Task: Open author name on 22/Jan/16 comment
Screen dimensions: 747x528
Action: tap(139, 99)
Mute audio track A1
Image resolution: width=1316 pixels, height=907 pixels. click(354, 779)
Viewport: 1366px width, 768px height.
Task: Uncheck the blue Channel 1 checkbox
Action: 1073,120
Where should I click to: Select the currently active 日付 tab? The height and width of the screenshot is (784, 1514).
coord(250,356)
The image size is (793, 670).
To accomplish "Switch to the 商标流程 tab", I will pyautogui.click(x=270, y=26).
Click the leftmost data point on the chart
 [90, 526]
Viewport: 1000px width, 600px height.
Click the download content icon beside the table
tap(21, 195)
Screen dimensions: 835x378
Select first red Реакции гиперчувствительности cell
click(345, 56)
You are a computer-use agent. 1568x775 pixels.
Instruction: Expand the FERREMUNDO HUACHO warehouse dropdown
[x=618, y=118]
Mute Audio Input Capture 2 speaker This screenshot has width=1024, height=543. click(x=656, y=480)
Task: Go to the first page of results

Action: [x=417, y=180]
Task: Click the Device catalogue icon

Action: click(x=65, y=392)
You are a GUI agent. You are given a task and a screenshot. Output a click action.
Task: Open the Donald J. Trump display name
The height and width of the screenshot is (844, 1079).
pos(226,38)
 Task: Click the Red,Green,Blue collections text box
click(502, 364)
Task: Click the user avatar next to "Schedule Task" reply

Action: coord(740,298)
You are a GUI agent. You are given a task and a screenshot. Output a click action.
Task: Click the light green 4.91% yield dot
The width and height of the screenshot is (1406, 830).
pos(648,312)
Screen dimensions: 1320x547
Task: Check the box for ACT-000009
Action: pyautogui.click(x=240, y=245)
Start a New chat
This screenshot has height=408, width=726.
==============================
◆ **PROBLEM STATEMENT**
How many lines in the rows above contain the word "Select"? Reply with the number alone.

◆ **EXERCISE SOLUTION**
2